> **PROBLEM STATEMENT**
Type out the entries again, matching each one exactly.

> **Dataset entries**
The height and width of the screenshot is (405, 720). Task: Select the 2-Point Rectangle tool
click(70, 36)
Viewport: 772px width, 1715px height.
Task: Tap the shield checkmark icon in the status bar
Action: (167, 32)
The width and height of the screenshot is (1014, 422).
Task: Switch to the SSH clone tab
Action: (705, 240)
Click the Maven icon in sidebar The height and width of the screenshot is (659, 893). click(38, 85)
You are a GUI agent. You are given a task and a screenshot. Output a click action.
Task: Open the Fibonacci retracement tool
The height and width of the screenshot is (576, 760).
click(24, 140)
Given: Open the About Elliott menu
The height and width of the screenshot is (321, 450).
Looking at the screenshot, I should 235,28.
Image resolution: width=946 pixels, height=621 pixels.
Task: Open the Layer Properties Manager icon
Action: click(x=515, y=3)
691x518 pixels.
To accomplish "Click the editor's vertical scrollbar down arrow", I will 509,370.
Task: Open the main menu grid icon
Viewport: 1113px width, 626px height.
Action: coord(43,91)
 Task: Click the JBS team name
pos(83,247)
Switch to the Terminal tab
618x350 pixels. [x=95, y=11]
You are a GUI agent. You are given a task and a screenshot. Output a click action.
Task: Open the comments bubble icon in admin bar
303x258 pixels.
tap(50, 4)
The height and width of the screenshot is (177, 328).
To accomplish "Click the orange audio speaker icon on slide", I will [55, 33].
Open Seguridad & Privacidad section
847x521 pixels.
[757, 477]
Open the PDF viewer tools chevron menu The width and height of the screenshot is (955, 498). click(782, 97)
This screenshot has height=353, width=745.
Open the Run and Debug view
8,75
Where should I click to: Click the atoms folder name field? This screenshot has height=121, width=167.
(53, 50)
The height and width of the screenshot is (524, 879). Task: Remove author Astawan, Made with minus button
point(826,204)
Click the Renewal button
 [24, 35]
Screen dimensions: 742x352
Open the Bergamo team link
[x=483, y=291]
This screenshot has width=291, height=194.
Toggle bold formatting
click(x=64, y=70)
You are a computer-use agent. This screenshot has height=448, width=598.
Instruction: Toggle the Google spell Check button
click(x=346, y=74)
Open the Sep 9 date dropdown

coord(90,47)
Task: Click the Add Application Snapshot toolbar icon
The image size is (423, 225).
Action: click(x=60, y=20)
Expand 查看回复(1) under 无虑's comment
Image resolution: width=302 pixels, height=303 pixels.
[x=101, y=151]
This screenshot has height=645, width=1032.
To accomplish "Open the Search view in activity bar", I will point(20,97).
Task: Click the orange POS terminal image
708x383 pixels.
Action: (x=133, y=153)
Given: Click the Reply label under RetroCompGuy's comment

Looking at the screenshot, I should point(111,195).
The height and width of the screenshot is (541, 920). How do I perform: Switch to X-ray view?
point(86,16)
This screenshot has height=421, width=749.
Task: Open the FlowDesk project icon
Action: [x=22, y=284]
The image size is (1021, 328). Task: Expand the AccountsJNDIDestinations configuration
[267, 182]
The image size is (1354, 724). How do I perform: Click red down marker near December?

> **SOLUTION**
The height and width of the screenshot is (405, 720). Task: Select the 2-Point Rectangle tool
click(70, 36)
Viewport: 772px width, 1715px height.
Task: Tap the shield checkmark icon in the status bar
Action: (167, 32)
The width and height of the screenshot is (1014, 422).
Task: Switch to the SSH clone tab
Action: (705, 240)
Click the Maven icon in sidebar The height and width of the screenshot is (659, 893). click(38, 85)
You are a GUI agent. You are given a task and a screenshot. Output a click action.
Task: Open the Fibonacci retracement tool
The height and width of the screenshot is (576, 760).
click(24, 140)
Given: Open the About Elliott menu
The height and width of the screenshot is (321, 450).
Looking at the screenshot, I should 235,28.
Image resolution: width=946 pixels, height=621 pixels.
Task: Open the Layer Properties Manager icon
Action: click(x=515, y=3)
691x518 pixels.
To accomplish "Click the editor's vertical scrollbar down arrow", I will 509,370.
Task: Open the main menu grid icon
Viewport: 1113px width, 626px height.
Action: coord(43,91)
 Task: Click the JBS team name
pos(83,247)
Switch to the Terminal tab
618x350 pixels. [x=95, y=11]
You are a GUI agent. You are given a task and a screenshot. Output a click action.
Task: Open the comments bubble icon in admin bar
303x258 pixels.
tap(50, 4)
The height and width of the screenshot is (177, 328).
To accomplish "Click the orange audio speaker icon on slide", I will [55, 33].
Open Seguridad & Privacidad section
847x521 pixels.
[757, 477]
Open the PDF viewer tools chevron menu The width and height of the screenshot is (955, 498). click(782, 97)
This screenshot has height=353, width=745.
Open the Run and Debug view
8,75
Where should I click to: Click the atoms folder name field? This screenshot has height=121, width=167.
(53, 50)
The height and width of the screenshot is (524, 879). Task: Remove author Astawan, Made with minus button
point(826,204)
Click the Renewal button
 [24, 35]
Screen dimensions: 742x352
Open the Bergamo team link
[x=483, y=291]
This screenshot has width=291, height=194.
Toggle bold formatting
click(x=64, y=70)
You are a computer-use agent. This screenshot has height=448, width=598.
Instruction: Toggle the Google spell Check button
click(x=346, y=74)
Open the Sep 9 date dropdown

coord(90,47)
Task: Click the Add Application Snapshot toolbar icon
The image size is (423, 225).
Action: click(x=60, y=20)
Expand 查看回复(1) under 无虑's comment
Image resolution: width=302 pixels, height=303 pixels.
[x=101, y=151]
This screenshot has height=645, width=1032.
To accomplish "Open the Search view in activity bar", I will point(20,97).
Task: Click the orange POS terminal image
708x383 pixels.
Action: (x=133, y=153)
Given: Click the Reply label under RetroCompGuy's comment

Looking at the screenshot, I should point(111,195).
The height and width of the screenshot is (541, 920). How do I perform: Switch to X-ray view?
point(86,16)
This screenshot has height=421, width=749.
Task: Open the FlowDesk project icon
Action: [x=22, y=284]
The image size is (1021, 328). Task: Expand the AccountsJNDIDestinations configuration
[267, 182]
The image size is (1354, 724). How do I perform: Click red down marker near December?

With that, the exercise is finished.